Erechtheus (second from right), Praxithea (center), and daughters preparing for sacrifice, east frieze, Parthenon. (illustration credit
ill.51
)

Understanding these figures as members of a family group enables us to perceive subtle adjustments in their heights, communicating that the three girls are sisters of three separate ages (above). The maiden at far left stands slightly shorter than the girl beside her, while the child at far right is shorter still.
58
Indeed, the “enigma” of this scene falls away as we recognize the Athenian royal family: Erechtheus, Praxithea, and their three daughters.
59

This portrait group would have been immediately recognizable to Athenians because of the distinctive presence of three girls. Most royal families in Greek myth had at least one treasured son. The Athenian dynasty was unusual for its abundance of daughters and scarcity of male heirs. As we have seen, by most accounts, Erechtheus had three daughters, as did Kekrops before him and Deukalion even earlier still. From its first days, then, the Acropolis was inhabited by a profusion of royal maidens. This is not surprising given that the patron of the city was a female divinity. There is a synergy and cohesion between the
virgin goddess of the city and the virgin daughters of its earliest kings.

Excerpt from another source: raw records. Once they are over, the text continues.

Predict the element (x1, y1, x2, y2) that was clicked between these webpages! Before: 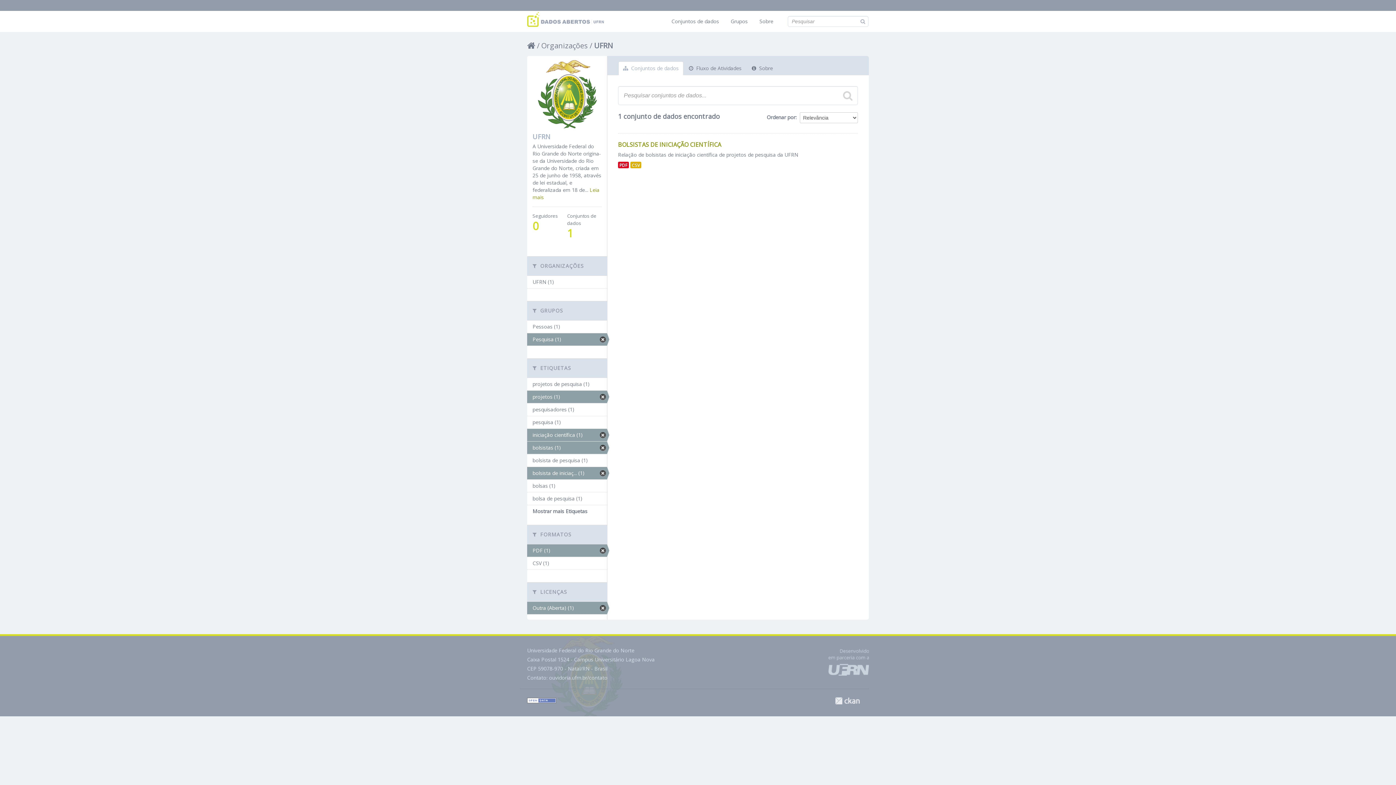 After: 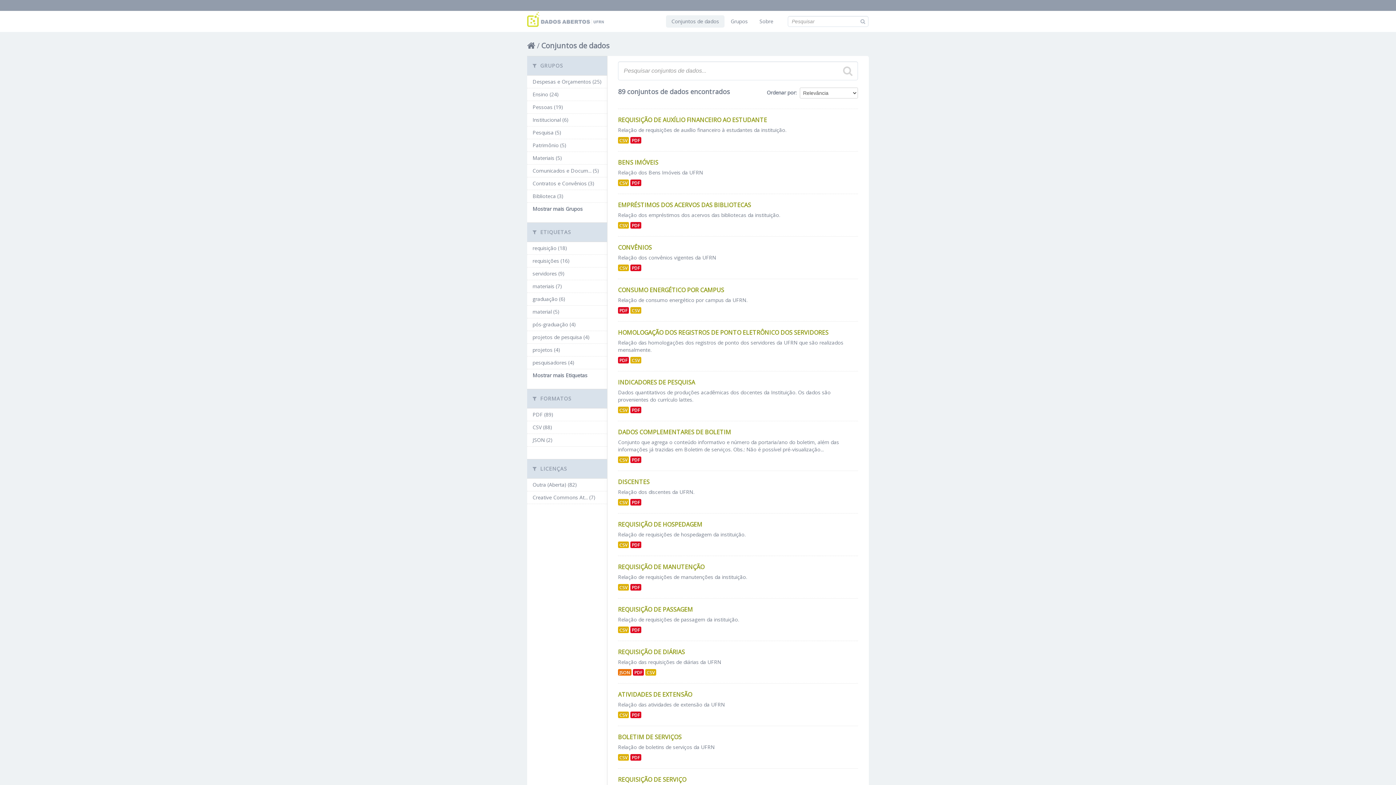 Action: bbox: (860, 17, 866, 24)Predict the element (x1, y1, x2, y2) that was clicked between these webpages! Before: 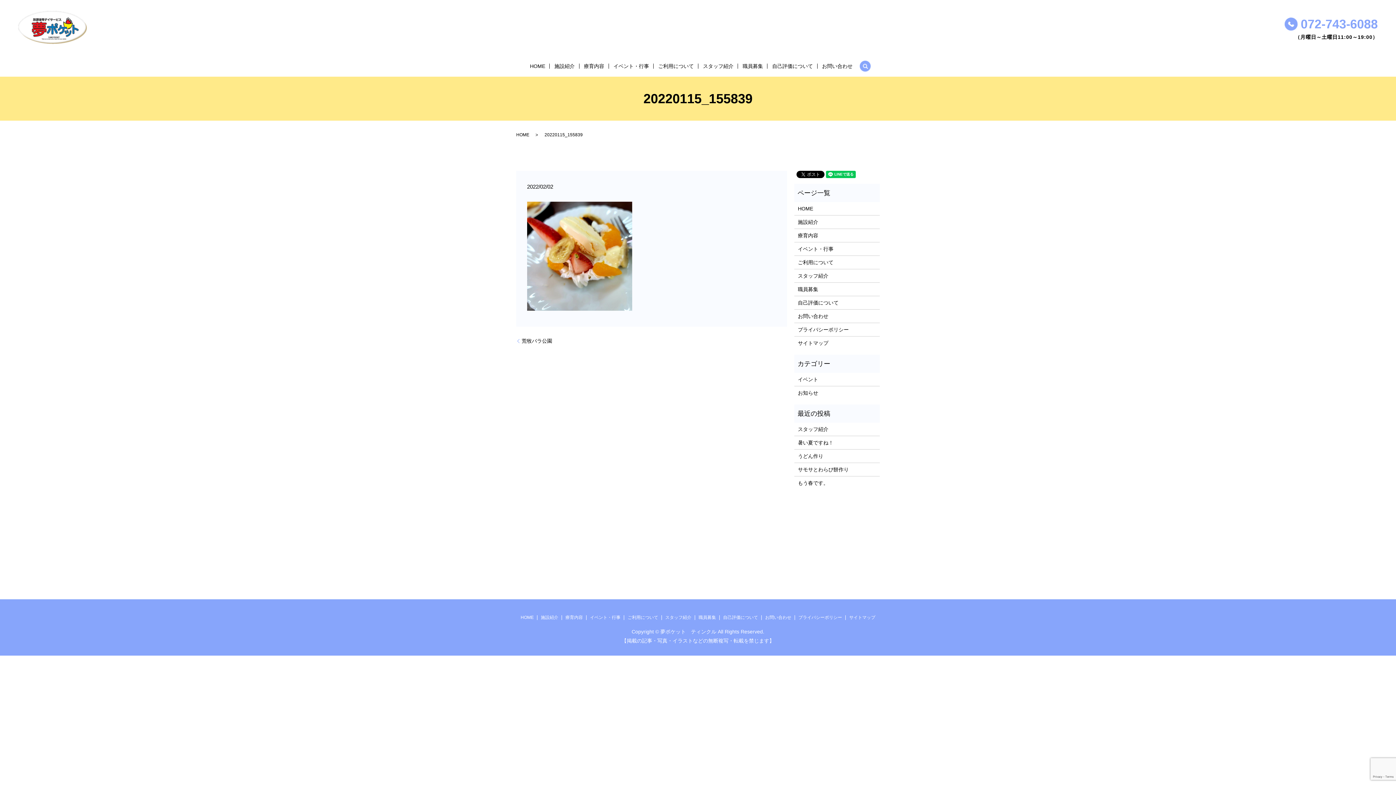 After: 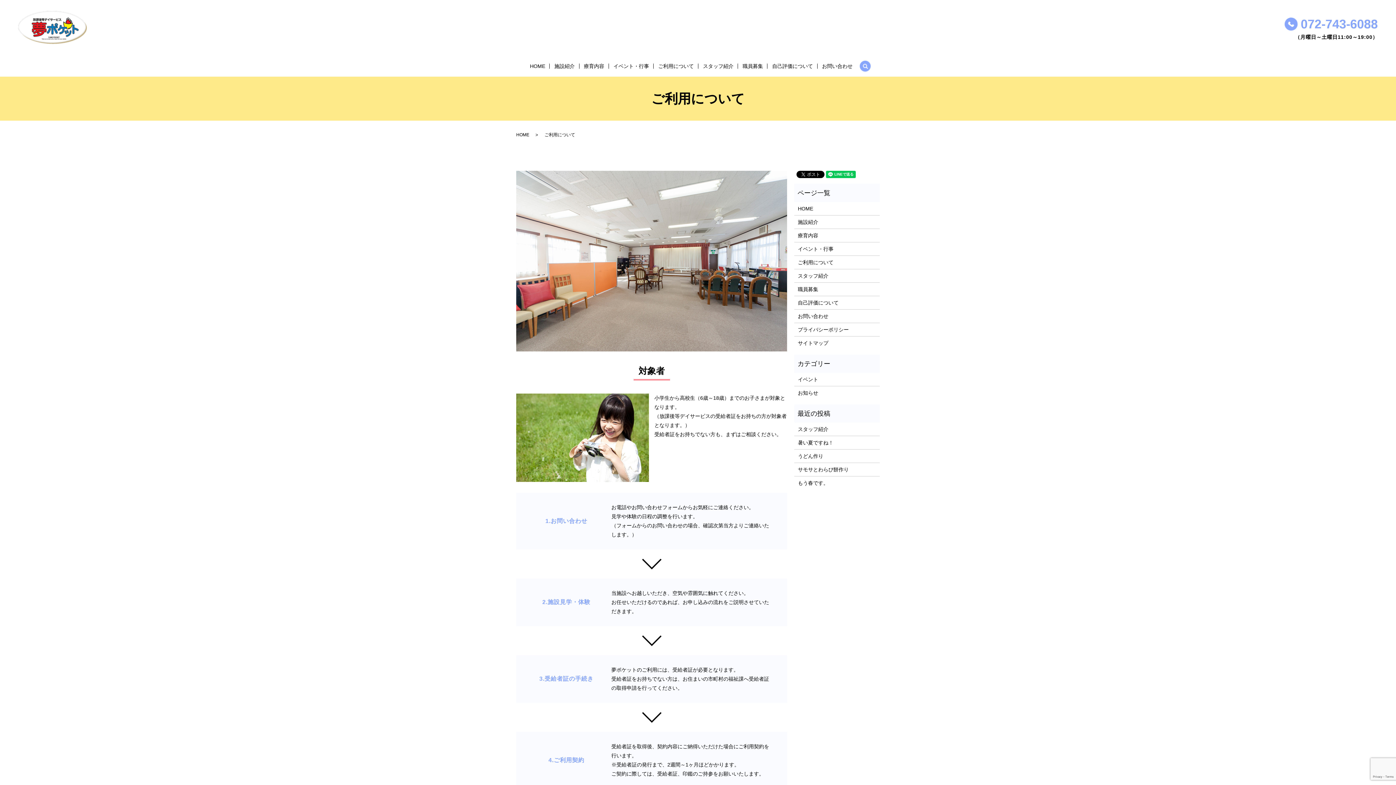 Action: label: ご利用について bbox: (658, 61, 694, 70)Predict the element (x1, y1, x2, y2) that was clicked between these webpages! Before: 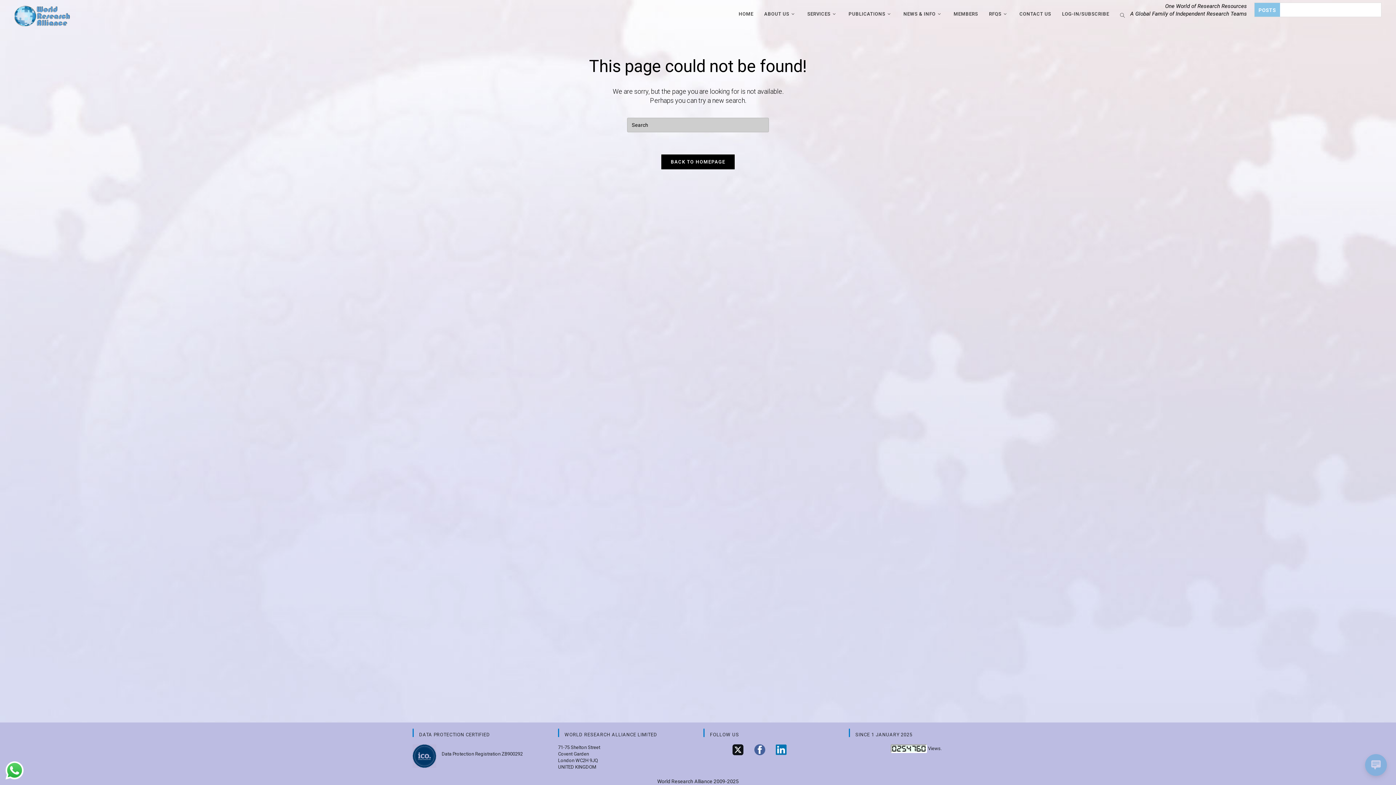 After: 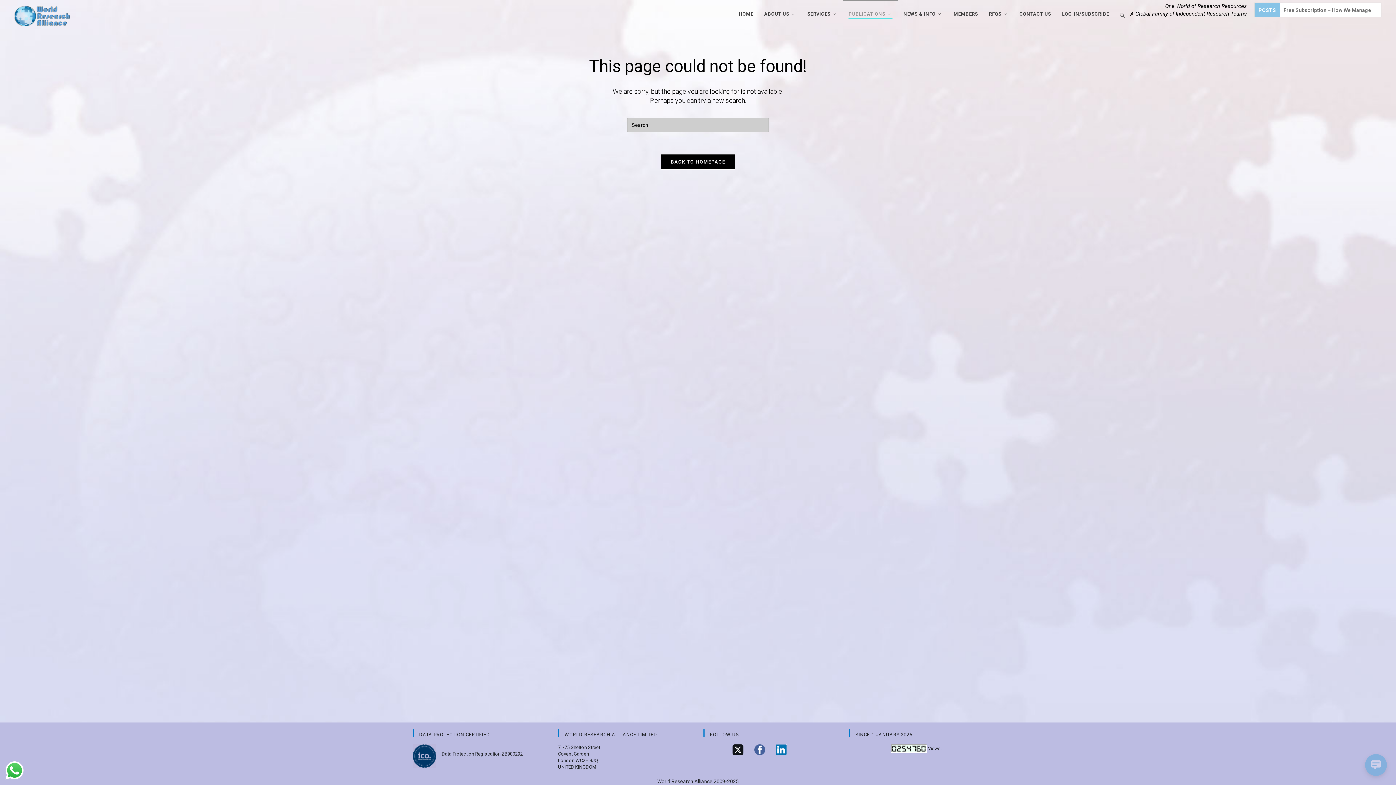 Action: bbox: (843, 0, 898, 27) label: PUBLICATIONSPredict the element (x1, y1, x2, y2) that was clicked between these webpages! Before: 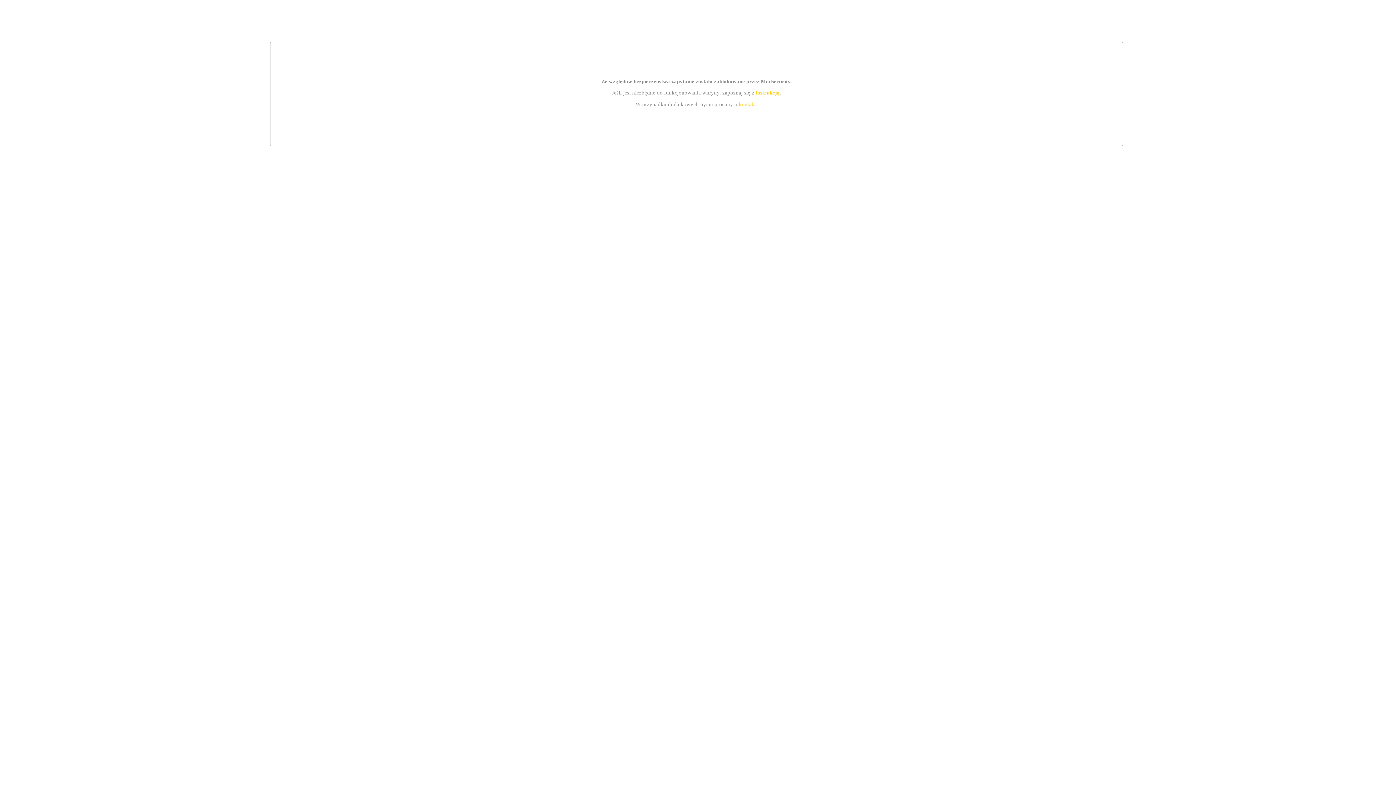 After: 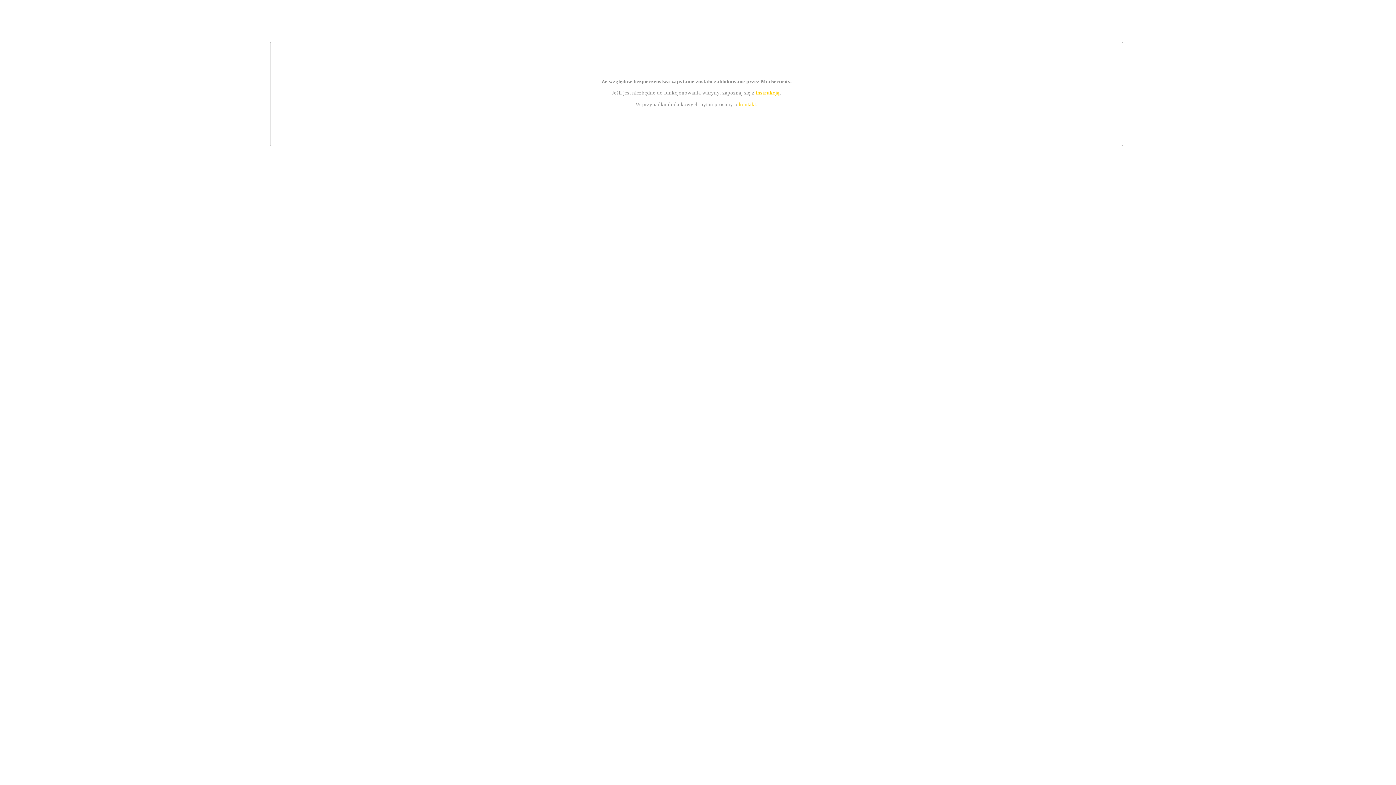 Action: label: kontakt bbox: (739, 101, 756, 107)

Royal family of Elis preparing for chariot race with Zeus at center, Queen Sterope and King Oinomaos at left, Pelops and Hippodameia at right. Olympia, east pediment. (illustration credit
ill.52
)

If we look to the greatest temple that immediately preceded the Parthenon, that of Zeus at Olympia completed in 456
B.C.
, we similarly find on its east end the local royal family in a solemn lineup (above).
60
King Oinomaos of Elis, his wife, Sterope, his daughter Hippodameia, and her suitor, Pelops, are shown in the pediment rather than on a frieze, but the parallel is nonetheless strong. The east façade of a temple is always its most significant: this is the location of the main entrance that faces the open-air altar upon which sacrifice was offered. Unlike in Christian churches, Greek
altars were located outside and to the east of temple buildings. This allowed the cult statue to look out through the front door, to watch and savor the
animal sacrifices offered to it. Importantly, having the front door at the east end of the temple allowed the rising sun to pour its radiance upon the icon of the divinity each morning. One must remember, the cult statue was no mere representation of the god but the divine presence itself.
Cult statues therefore needed to be awakened with first light, bathed, dressed, fed, and delighted with animal sacrifice, offerings, and gifts.
61

In keeping with the primacy of the east façade, we shall begin our
look at the Parthenon frieze here and work our way westward to the back of the temple. This, of course, is the reverse of the direction that pilgrims would have taken as they entered the Acropolis at the west and walked along the flanks of the Parthenon toward its east end. But this only serves to remind us that the intended primary viewer of the Parthenon sculptures was
Athena, not the human visitors. To make sense of the sculptures, then, we must read from the goddess’s point of view, beginning at the east, where our narrative starts.